» What you will do: Take the line containing "The width and height of the screenshot is (1123, 524)." and every line after it to the end of the records, and copy them exactly, excluding pictures.

--- Records provided Enclosed Below ---

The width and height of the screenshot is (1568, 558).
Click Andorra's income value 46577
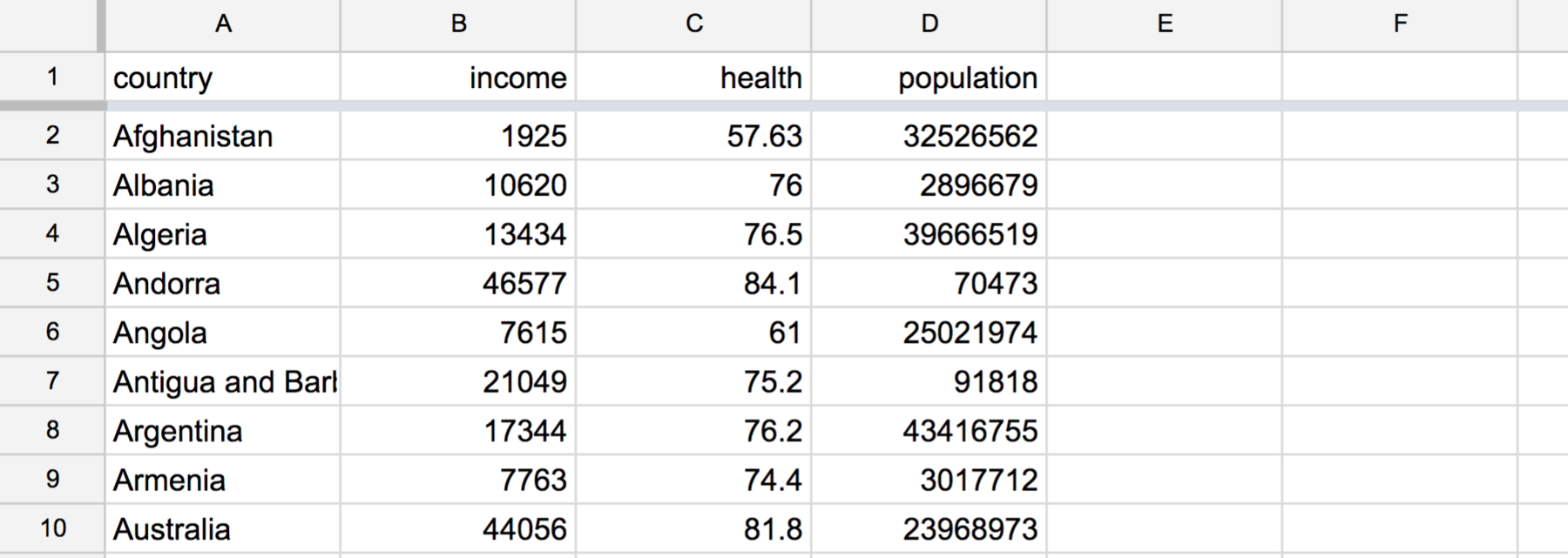pyautogui.click(x=458, y=283)
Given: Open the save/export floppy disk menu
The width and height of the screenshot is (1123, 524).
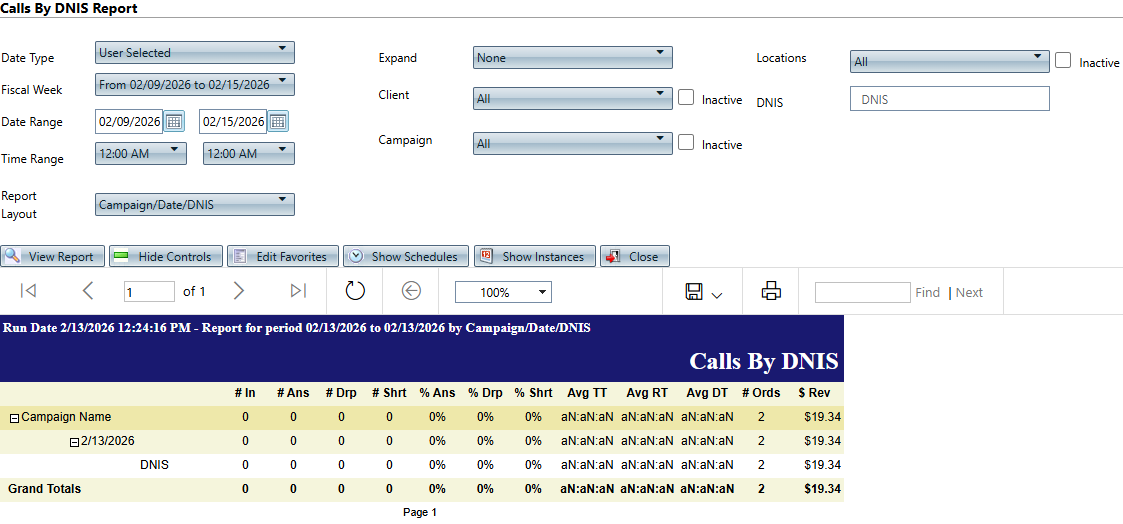Looking at the screenshot, I should [704, 292].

--- End of Enclosed Records provided ---

» Task answer:
The width and height of the screenshot is (1123, 524).
Looking at the screenshot, I should [704, 292].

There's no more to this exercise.